Untuk kabupaten/kota di NTT, jumlah PNS koruptor terbanyak ada di Kabupaten TTU dengan jumlah 25 orang. Namun baru satu yang sudah di-PTDH. Sementara 24 lainnya belum PTDH. Disusul Kabupaten Manggarai Timur dan Nagekeo dengan jumlah PNS koruptor masing-masing sebanyak 22 untuk Manggarai Timur dan 20 untuk Nagekeo. Namun demikian, untuk Manggarai Timur, 19 orang sudah di-PTDH dan hanga tiga orang saja yang belum di-PTDH. Untuk Nagekeo, dari 20 PNS koruptor tersebut semuanya belum dilakukan PTDH sama sekali hingga saat ini.
Kepala Pusat Penerangan (Kapuspen) Kemendagri, Bahtiar Baharuddin kepada Timor Express di Jakarta mengatakan, terkait surat keputusan bersama (SKB) MenPAN & RB), Mendagri dan BKN bukanlah produk hukum baru. Melainkan, SKB tersebut merupakan penegasan agar para Kepala Daerah (Kada) selaku pejabat pembina kepegawaian (PPK) menjalankan kewajiban sebagaimana diatur dalam Undang-undang Nomor 5/2014 tentang ASN. “Pada prinsipnya, SKB tersebut tidaklah membuat hukum baru.
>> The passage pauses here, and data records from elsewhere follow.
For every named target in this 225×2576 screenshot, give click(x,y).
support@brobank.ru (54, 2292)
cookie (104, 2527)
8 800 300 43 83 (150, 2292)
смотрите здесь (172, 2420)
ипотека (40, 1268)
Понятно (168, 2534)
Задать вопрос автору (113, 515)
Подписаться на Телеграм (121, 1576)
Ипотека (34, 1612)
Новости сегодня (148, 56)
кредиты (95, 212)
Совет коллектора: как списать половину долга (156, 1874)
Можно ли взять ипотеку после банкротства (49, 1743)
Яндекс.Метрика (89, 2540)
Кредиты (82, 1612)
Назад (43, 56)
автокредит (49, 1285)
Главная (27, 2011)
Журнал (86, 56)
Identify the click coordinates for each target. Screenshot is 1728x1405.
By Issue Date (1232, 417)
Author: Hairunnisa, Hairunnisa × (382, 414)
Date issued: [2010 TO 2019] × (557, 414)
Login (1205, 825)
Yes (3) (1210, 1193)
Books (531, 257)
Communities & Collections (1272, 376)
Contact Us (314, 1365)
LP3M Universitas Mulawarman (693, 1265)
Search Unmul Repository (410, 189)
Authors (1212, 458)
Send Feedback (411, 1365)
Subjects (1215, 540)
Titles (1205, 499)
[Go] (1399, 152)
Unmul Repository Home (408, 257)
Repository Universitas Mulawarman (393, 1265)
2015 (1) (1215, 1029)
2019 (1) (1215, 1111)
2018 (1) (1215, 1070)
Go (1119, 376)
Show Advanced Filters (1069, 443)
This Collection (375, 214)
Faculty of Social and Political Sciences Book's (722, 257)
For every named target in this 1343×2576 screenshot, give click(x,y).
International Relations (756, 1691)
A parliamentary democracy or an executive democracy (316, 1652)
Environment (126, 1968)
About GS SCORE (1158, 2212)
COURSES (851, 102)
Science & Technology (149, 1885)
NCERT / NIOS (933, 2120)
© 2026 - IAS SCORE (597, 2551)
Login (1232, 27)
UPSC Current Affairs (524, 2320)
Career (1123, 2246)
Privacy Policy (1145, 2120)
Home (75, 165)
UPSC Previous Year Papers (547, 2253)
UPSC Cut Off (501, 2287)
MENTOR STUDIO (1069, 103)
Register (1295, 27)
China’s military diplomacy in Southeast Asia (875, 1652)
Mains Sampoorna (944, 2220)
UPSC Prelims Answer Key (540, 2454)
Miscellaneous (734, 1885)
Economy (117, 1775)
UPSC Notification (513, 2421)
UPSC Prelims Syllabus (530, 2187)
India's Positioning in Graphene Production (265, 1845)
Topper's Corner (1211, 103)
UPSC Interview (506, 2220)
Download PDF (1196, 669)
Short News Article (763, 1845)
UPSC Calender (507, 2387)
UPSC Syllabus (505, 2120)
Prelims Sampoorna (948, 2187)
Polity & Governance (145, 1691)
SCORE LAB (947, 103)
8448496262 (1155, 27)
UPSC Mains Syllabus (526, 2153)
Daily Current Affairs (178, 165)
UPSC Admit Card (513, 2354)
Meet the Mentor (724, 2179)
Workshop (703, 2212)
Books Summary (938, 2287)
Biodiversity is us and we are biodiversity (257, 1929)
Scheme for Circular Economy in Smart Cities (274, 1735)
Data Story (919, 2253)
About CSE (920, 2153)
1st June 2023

SKB tersebut adalah penegasan sekaligus imbau agar PPK segera menjalankan kewajibannya sebagaimana diatur dalam Undang-undang Nomor 5/2014 tentang ASN. Para kepala daerah untuk melaksanakan PTDH terhadap PNS yang tersandung korupai dan kasusnya itu susah memperoleh putusan pengadilan yang berkekuatan hukum tetap (inkracht),” jelas Bahtiar.
Dengan demikian, katanya, SKB tersebut masih sejalan dengan putusan MK. Bahtiar juga meminta para kepala daerah untuk segera melaksanakan putusan tersebut paling lambat tanggal 30 April 2019. “SKB tersebut sejalan dengan putusan MK dan para kepala daerah sebagai PPK diberi batas waktu melaksanakan putusan tersebut paling lambat tangga 30 April 2019. Karena tidak maka akan diberi sanksi,” jelasnya.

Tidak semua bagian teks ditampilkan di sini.